How to Have Just-Met Sex
Create a Little Distance continued...
Another benefit of time apart is that it allows you to make a life for yourself outside of your relationship. "It's important to have an identity as an individual, to be involved in activities that take you away from the home and each other and give you something of your own," says Sharna L. Striar, Ph.D., a certified sex therapist and relationship counselor in private practice in New York City. Try revisiting some of the activities and personal passions you used to pursue before you two started dating but maybe haven't had time for since. It could be yoga, running, photography, or even just Thursday happy hours with friends. By feeding your soul this way, Striar adds, "you're likely to discover a few new things about yourself — things that your partner can then discover as well."
It's also okay — even good — to keep some corners of your life and mind all to yourself. "Many couples feel like the only way to bond is by sharing everything with each other," says Perel. "But it's mystery that really fuels desire and draws your partner to you.
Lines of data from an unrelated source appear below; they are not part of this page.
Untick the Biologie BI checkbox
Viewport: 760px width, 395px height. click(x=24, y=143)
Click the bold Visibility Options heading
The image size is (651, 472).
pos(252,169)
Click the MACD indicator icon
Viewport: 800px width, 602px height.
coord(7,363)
You might think that if you've been together for years, it's impossible, but the mystery is always there, if you allow it."
Rediscover Each Other
It doesn't take a genius to figure out that sex with a new partner is thrilling largely because it's, well, new. "What makes just-met sex so exciting is that sense of the unknown and the anticipation of what might happen," says Georgia-based sex therapist Gloria Brame, Ph.D. "You're still discovering each other's bodies, finding new ways to turn each other on, and testing new waters." So in order to recapture that just-met sizzle, you have to snap out of the same-old sex routine.
A classic way to reboot your sexual relationship is to go away together — for a week, a few days, even just a night. Or send the kids on a sleepover and turn off the phones so you can have total alone time in your own home. "Call it a sex vacation," says Britton. "It's an opportunity to go back to the beginning, when you didn't have babies, shared bills, or a mortgage, and your relationship was just about the two of you, having fun."